Task objective:
When you reach the line containing "The image size is (1554, 831)." in the data below, begin returning lines exactly as written, and stop once the line containing "Task: Click empty space" has been returned.

----- Exercise data

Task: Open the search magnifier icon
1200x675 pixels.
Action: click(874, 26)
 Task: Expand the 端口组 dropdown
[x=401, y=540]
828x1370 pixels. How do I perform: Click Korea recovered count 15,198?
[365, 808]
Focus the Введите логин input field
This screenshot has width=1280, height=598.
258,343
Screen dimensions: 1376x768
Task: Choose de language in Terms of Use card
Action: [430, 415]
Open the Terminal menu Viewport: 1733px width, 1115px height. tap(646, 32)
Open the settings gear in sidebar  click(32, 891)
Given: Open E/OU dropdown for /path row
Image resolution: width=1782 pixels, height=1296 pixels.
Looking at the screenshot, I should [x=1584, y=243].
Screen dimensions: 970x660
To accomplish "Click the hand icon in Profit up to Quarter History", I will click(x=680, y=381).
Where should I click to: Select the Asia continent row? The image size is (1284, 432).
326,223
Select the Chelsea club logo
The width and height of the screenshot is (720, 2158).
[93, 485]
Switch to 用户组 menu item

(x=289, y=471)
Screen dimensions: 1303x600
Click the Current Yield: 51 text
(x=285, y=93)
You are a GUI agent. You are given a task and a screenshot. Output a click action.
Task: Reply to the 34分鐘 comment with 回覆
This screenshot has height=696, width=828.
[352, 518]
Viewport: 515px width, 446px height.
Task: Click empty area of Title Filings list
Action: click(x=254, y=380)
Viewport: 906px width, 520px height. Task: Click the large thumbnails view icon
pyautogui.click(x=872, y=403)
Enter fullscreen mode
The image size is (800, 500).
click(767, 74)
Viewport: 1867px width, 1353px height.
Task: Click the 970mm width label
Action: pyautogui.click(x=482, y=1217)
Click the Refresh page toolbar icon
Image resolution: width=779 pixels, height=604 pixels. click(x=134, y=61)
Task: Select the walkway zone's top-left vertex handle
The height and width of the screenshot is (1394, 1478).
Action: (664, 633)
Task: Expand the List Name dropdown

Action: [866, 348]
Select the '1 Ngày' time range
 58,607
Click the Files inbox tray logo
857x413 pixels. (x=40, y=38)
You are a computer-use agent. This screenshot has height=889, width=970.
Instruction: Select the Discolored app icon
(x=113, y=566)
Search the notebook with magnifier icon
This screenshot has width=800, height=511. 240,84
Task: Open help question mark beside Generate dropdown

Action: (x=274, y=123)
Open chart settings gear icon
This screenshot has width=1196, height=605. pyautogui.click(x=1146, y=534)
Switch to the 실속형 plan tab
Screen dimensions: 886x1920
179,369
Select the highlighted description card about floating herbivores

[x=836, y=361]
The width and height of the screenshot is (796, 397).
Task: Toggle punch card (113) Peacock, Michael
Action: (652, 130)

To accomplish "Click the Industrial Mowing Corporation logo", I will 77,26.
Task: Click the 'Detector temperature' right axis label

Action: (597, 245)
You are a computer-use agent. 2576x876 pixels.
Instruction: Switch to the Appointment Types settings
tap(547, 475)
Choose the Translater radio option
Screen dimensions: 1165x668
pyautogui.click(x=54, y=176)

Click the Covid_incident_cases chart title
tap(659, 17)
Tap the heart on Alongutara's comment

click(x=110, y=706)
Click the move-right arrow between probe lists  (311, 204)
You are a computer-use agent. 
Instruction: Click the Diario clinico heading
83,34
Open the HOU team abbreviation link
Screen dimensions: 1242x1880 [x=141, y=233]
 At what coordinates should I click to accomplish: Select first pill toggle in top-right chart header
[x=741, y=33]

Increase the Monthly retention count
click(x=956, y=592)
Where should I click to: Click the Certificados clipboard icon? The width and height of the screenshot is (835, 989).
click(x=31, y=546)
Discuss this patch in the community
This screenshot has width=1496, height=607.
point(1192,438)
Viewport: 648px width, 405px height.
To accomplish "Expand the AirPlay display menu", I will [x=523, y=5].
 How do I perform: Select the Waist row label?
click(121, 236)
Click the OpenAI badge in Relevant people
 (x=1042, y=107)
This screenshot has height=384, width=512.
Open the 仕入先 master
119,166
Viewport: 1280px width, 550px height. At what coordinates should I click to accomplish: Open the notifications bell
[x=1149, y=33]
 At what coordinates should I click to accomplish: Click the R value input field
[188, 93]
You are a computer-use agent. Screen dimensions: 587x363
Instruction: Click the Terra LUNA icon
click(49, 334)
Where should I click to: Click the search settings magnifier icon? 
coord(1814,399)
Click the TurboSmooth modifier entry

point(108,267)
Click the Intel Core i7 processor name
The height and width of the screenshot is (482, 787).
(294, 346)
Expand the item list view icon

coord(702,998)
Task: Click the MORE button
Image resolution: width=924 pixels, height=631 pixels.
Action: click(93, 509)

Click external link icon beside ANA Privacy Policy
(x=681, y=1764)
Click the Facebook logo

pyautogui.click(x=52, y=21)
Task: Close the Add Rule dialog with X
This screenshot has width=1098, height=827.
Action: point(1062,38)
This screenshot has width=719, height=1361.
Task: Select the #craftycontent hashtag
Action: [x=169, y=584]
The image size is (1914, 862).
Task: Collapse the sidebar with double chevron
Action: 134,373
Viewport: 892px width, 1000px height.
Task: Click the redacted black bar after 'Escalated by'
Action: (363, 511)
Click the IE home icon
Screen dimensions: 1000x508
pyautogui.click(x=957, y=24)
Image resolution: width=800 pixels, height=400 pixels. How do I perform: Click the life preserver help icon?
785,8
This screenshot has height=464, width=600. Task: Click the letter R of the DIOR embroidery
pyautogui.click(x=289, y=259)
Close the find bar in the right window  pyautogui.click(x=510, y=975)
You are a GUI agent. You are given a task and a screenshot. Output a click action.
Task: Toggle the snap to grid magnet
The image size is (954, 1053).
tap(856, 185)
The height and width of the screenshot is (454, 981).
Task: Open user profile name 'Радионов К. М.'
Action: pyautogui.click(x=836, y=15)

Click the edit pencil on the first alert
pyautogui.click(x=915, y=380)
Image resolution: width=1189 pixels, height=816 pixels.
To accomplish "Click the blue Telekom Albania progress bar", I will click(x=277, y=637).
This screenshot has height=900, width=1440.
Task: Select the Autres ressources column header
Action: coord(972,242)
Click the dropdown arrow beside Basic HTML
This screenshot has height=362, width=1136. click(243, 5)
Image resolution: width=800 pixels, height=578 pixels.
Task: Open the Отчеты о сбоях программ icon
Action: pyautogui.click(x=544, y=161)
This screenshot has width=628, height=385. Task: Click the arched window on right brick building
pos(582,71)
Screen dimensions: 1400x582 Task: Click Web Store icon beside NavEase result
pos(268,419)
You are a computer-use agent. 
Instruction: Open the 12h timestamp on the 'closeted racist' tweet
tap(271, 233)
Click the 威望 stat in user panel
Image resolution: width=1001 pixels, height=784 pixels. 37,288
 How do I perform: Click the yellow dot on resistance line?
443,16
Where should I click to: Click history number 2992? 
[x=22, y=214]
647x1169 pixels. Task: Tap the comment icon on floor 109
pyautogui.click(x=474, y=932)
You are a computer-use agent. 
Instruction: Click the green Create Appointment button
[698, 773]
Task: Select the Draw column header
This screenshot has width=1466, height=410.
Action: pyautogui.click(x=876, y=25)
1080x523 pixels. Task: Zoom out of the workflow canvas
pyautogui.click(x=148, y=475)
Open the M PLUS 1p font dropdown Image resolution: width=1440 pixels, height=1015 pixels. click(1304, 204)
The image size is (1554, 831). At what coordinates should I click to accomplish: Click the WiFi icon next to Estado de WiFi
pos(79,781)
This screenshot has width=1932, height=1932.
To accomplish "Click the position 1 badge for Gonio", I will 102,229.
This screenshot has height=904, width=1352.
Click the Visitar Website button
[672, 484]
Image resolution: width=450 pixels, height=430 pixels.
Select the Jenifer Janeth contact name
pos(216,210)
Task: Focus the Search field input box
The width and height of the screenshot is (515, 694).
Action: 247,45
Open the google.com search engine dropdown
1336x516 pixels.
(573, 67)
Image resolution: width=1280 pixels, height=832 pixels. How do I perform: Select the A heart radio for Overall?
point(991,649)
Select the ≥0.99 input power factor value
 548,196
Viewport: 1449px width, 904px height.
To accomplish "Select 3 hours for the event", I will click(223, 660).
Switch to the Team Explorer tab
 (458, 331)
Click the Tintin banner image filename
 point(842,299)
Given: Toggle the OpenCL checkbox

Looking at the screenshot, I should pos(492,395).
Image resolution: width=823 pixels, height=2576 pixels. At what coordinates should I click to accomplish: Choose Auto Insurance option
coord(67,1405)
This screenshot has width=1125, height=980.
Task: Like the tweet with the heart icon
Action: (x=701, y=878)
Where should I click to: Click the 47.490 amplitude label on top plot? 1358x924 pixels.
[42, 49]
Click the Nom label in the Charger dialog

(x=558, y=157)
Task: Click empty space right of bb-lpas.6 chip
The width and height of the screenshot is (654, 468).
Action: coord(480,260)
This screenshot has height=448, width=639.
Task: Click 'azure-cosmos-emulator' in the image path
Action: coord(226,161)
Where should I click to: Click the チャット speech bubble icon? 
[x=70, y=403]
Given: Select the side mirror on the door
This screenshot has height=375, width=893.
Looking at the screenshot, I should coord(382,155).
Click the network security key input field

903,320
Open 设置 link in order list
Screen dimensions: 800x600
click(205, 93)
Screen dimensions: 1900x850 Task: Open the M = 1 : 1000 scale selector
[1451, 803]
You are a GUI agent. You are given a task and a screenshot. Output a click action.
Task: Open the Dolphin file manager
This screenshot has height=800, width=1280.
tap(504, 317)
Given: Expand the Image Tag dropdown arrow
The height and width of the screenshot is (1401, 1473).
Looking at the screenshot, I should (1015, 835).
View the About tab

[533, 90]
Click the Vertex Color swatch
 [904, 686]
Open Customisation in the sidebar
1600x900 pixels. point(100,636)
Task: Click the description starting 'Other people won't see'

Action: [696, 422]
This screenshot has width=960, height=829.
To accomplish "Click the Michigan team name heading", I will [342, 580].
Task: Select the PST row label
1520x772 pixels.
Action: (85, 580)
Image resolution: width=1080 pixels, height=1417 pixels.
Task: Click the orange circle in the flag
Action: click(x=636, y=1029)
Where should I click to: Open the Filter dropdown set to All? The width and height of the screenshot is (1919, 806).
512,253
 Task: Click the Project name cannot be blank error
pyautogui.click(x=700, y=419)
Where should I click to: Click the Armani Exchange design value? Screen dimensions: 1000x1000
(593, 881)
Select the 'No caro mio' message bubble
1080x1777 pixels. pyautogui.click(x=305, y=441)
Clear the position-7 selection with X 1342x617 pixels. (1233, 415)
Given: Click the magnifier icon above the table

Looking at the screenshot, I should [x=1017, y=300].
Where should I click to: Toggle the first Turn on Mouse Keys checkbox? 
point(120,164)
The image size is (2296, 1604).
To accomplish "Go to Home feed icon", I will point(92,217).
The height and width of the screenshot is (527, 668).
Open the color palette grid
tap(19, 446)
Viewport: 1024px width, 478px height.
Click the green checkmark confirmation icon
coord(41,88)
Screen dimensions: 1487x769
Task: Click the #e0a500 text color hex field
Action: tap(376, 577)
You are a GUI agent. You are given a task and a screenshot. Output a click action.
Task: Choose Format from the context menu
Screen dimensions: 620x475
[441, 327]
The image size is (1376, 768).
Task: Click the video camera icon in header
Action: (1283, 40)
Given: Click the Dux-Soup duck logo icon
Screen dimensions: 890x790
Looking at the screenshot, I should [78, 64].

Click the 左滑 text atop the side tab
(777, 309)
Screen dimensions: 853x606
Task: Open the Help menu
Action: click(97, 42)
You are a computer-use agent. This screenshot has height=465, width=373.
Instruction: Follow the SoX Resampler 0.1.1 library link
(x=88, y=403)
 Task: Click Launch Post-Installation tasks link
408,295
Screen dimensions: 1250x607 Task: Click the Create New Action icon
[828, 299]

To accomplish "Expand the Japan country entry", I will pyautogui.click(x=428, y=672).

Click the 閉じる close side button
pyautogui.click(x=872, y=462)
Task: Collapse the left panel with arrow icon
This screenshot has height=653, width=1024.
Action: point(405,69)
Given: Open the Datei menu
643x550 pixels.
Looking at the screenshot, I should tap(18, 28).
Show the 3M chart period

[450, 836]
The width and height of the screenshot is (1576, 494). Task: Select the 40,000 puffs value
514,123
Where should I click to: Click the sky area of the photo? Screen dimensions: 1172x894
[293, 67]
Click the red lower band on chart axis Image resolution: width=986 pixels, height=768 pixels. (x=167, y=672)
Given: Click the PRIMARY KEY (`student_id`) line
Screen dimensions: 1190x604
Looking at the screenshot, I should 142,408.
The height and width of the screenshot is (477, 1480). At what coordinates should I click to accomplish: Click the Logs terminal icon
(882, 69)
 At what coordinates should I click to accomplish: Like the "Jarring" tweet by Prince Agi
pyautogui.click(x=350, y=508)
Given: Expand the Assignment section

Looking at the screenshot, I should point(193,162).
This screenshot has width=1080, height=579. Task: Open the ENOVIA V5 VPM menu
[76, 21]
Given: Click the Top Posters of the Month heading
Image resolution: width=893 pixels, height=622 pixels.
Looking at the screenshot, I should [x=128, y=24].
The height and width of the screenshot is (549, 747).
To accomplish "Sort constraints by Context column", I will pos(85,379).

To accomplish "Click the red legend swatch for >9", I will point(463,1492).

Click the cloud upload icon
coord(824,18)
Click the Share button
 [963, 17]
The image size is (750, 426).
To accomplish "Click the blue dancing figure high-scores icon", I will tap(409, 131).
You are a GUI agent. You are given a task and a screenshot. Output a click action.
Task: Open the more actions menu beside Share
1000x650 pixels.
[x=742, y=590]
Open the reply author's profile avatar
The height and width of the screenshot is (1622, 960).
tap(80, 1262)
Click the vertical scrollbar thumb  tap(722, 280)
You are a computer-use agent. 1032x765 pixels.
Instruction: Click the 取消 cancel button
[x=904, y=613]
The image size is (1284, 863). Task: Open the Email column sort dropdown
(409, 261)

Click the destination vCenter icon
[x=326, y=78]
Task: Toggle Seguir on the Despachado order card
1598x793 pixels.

----------

Solution:
The image size is (1554, 831). At what coordinates should I click to accomplish: Click the WiFi icon next to Estado de WiFi
pos(79,781)
This screenshot has width=1932, height=1932.
To accomplish "Click the position 1 badge for Gonio", I will 102,229.
This screenshot has height=904, width=1352.
Click the Visitar Website button
[672, 484]
Image resolution: width=450 pixels, height=430 pixels.
Select the Jenifer Janeth contact name
pos(216,210)
Task: Focus the Search field input box
The width and height of the screenshot is (515, 694).
Action: 247,45
Open the google.com search engine dropdown
1336x516 pixels.
(573, 67)
Image resolution: width=1280 pixels, height=832 pixels. How do I perform: Select the A heart radio for Overall?
point(991,649)
Select the ≥0.99 input power factor value
 548,196
Viewport: 1449px width, 904px height.
To accomplish "Select 3 hours for the event", I will click(223, 660).
Switch to the Team Explorer tab
 (458, 331)
Click the Tintin banner image filename
 point(842,299)
Given: Toggle the OpenCL checkbox

Looking at the screenshot, I should pos(492,395).
Image resolution: width=823 pixels, height=2576 pixels. At what coordinates should I click to accomplish: Choose Auto Insurance option
coord(67,1405)
This screenshot has width=1125, height=980.
Task: Like the tweet with the heart icon
Action: (x=701, y=878)
Where should I click to: Click the 47.490 amplitude label on top plot? 1358x924 pixels.
[42, 49]
Click the Nom label in the Charger dialog

(x=558, y=157)
Task: Click empty space right of bb-lpas.6 chip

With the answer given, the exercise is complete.